Without being particularly at the forefront of the agenda, the ‘Green IT’ issue came to the fore.  Key Performance Indicators (KPIs) for capacity, previously expressed purely in utilization terms, now seem to be broader, for example utilization per core per kilowatt, not just utilization per core.  eBay spoke of tracking power per eBay listing, using this as the driver for their capacity planning.  Their servers are now leased, not bought, and refreshed every eighteen months.  The power savings outweigh any cost issues associated with lease, the new kit coming in each time with increased efficiency in power usage thanks to technological advance – a ‘Moore’s Law’ for power consumption perhaps?  Reaching the peak of virtualization could become a green issue as well.  If there are few applications left that can be virtualized, further cost savings will only come from driving up VM densities.
What does this mean from a capacity perspective?  Well, certainly having a capacity solution that can expand from traditional areas such as hardware utilization to other factors such as power consumption looks increasingly important.  Everyone was talking of the broader range of environments under their (or should I say out of their) control with the Cloud.  Breadth of measurement tools and data integration will thus be more and more vital.  Likewise, the more complex the environment, the more benefits that will come from automation. 

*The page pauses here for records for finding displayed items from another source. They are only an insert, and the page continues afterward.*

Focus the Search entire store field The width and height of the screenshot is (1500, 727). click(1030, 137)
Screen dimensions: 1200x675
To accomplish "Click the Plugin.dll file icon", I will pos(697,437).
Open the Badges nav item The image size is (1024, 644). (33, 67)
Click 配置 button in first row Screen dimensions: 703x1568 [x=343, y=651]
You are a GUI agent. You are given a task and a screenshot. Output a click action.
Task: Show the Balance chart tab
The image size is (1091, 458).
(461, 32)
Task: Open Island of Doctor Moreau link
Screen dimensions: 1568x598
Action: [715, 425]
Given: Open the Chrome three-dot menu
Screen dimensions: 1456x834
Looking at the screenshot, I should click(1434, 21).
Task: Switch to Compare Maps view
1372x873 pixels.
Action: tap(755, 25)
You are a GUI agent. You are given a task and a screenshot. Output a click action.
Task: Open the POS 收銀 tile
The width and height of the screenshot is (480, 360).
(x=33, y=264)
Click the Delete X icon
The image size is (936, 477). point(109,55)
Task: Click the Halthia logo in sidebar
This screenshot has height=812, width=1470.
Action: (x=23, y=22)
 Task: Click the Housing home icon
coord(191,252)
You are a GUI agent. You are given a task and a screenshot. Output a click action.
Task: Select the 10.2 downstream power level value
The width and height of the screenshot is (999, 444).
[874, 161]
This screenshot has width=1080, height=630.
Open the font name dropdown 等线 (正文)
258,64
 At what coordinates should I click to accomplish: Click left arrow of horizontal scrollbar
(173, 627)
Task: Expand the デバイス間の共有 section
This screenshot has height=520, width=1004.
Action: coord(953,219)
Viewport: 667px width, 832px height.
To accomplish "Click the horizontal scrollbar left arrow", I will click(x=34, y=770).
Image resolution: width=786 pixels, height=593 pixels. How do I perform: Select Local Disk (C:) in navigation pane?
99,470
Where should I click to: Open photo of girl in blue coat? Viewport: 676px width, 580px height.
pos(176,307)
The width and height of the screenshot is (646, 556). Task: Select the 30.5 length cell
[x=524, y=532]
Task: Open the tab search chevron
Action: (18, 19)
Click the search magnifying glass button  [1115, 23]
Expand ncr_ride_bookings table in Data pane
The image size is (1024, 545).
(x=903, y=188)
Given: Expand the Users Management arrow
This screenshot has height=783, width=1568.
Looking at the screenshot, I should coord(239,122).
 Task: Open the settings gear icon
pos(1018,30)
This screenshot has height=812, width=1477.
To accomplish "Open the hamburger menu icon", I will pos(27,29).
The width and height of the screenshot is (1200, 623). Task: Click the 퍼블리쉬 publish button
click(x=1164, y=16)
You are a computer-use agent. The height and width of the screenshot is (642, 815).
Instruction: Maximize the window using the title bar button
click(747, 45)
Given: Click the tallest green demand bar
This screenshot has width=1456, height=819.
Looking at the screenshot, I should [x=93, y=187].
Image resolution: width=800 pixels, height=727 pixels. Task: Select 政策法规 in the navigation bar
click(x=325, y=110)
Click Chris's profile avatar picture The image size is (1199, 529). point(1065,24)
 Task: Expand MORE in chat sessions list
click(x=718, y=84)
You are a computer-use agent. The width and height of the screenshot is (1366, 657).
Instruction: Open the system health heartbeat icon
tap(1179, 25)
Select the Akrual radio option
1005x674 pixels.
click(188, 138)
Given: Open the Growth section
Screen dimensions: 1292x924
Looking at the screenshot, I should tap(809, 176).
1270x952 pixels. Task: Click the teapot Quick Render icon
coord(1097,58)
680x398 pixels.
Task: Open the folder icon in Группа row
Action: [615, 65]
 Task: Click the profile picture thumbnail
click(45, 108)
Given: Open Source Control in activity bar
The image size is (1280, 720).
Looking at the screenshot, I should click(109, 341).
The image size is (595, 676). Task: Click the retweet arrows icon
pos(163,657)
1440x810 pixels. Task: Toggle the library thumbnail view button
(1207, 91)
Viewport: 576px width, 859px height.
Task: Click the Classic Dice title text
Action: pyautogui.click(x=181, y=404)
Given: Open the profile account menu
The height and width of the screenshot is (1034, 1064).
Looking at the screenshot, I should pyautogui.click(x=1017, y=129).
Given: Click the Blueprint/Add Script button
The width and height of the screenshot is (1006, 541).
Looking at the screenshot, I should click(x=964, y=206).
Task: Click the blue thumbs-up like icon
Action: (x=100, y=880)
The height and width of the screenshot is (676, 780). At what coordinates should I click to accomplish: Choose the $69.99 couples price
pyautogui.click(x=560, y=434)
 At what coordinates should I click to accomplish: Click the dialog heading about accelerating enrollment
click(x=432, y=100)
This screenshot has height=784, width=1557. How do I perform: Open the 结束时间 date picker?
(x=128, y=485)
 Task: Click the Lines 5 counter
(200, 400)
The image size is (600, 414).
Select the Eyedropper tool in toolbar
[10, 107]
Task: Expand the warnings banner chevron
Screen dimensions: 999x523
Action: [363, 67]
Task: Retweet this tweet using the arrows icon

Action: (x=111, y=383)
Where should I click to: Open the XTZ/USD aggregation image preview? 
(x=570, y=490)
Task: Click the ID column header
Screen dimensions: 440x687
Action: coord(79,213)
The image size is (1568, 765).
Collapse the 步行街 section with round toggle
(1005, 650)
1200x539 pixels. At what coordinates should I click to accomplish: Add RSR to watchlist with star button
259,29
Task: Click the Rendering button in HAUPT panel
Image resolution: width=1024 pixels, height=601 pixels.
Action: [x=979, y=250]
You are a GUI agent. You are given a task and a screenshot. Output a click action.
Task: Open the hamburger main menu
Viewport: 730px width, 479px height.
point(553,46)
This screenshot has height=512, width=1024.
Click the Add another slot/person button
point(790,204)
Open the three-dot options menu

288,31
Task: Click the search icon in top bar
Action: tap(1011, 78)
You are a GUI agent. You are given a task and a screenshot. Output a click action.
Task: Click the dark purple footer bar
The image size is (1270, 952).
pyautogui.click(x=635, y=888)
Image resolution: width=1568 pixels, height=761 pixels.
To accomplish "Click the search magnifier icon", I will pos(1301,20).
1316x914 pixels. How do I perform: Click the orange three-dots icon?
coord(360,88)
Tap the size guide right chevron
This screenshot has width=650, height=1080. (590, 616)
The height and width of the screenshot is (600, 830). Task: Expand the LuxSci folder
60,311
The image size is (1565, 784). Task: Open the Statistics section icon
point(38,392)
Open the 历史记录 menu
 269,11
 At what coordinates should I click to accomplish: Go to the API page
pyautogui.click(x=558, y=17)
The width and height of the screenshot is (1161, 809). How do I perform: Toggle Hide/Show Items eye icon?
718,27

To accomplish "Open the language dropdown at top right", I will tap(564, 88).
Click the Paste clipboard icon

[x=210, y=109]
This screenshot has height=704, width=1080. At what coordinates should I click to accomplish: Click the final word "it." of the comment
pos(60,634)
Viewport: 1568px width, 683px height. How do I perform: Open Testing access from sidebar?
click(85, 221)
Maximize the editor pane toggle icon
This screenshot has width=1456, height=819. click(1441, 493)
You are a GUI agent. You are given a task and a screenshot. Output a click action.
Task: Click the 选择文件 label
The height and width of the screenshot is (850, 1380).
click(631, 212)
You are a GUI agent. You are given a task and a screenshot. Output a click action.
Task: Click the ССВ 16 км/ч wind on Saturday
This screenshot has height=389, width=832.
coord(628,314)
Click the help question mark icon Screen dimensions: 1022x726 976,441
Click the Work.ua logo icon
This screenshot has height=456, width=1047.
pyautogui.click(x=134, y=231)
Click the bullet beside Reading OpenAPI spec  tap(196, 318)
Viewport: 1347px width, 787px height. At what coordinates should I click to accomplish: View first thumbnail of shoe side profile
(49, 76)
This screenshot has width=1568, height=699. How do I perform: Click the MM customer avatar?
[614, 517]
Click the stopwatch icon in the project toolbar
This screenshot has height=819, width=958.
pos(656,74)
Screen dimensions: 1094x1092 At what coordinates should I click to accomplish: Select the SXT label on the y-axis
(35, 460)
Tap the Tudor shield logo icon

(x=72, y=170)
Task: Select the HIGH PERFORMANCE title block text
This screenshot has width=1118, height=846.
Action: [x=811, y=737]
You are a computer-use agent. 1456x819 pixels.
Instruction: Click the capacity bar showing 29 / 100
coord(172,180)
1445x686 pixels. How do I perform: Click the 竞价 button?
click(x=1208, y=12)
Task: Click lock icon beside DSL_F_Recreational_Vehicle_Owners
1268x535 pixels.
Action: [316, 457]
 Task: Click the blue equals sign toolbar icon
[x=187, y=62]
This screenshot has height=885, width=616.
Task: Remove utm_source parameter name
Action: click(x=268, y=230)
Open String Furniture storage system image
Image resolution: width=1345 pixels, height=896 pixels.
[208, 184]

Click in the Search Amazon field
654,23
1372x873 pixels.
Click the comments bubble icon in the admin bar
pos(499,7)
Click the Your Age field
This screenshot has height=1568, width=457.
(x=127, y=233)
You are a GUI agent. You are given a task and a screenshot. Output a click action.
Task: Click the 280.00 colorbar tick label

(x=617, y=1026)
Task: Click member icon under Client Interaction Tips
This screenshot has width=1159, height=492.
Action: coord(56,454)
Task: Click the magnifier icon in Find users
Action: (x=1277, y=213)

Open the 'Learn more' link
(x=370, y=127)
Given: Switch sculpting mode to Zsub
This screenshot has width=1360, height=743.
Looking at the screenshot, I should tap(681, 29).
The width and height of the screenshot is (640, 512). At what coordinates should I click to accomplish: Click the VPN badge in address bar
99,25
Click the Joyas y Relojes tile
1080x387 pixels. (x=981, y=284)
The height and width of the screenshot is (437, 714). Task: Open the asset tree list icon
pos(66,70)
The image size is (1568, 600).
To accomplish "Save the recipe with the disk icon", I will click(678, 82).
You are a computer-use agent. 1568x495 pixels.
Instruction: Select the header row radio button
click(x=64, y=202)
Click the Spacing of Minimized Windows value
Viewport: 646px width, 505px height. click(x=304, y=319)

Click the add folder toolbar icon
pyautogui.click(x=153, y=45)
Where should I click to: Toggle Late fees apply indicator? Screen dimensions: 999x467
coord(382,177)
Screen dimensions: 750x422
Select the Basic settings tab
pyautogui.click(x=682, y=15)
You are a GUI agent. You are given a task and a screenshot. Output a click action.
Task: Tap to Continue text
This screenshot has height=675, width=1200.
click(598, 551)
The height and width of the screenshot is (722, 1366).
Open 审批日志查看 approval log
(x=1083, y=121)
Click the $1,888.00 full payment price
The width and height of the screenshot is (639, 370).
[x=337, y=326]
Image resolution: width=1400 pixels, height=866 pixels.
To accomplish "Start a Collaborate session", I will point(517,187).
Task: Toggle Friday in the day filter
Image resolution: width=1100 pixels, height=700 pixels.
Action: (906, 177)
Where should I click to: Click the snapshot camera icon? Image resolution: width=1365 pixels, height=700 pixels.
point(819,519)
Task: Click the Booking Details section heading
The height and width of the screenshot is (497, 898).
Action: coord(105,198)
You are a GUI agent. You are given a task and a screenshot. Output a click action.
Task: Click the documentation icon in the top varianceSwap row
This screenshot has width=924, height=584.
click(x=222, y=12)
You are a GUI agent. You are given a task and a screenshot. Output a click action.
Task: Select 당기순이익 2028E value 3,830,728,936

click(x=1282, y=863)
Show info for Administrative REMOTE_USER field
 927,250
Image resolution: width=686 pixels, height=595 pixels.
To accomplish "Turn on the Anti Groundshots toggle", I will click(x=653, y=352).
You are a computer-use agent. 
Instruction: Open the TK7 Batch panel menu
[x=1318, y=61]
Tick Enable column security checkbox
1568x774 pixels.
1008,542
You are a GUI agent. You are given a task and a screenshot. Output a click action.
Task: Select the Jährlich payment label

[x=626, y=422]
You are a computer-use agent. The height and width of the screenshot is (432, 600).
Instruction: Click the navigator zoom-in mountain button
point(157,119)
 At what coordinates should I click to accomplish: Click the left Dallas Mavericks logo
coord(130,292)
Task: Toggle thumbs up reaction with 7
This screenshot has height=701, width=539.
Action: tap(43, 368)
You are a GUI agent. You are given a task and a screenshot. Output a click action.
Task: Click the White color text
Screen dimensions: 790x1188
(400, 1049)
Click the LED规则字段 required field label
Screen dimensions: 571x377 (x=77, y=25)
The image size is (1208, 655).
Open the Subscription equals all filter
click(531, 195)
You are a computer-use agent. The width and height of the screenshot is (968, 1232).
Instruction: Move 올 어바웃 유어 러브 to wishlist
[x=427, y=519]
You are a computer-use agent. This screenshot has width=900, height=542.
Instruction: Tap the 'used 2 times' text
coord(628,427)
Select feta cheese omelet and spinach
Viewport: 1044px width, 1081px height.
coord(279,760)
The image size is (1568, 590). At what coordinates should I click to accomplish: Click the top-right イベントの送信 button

The Gartner event also confirmed for me that capacity management is a discipline whose time has come.  Performance and capacity are cited as the #2 concern about moving to the Cloud by Gartner, #1 with Forrester.  People are worried about capacity as the Cloud means aspects of the environment go beyond their control.  Whilst the Cloud offers elasticity of resources on demand, it will not be infinitely elastic, and those resources will take some time to configure in and cost more if brought on line at short notice.  The sooner organizations start aligning their capacity needs with the business, with capacity tools that reach broader across IT than before, the greater the savings and the less chance of performance crises.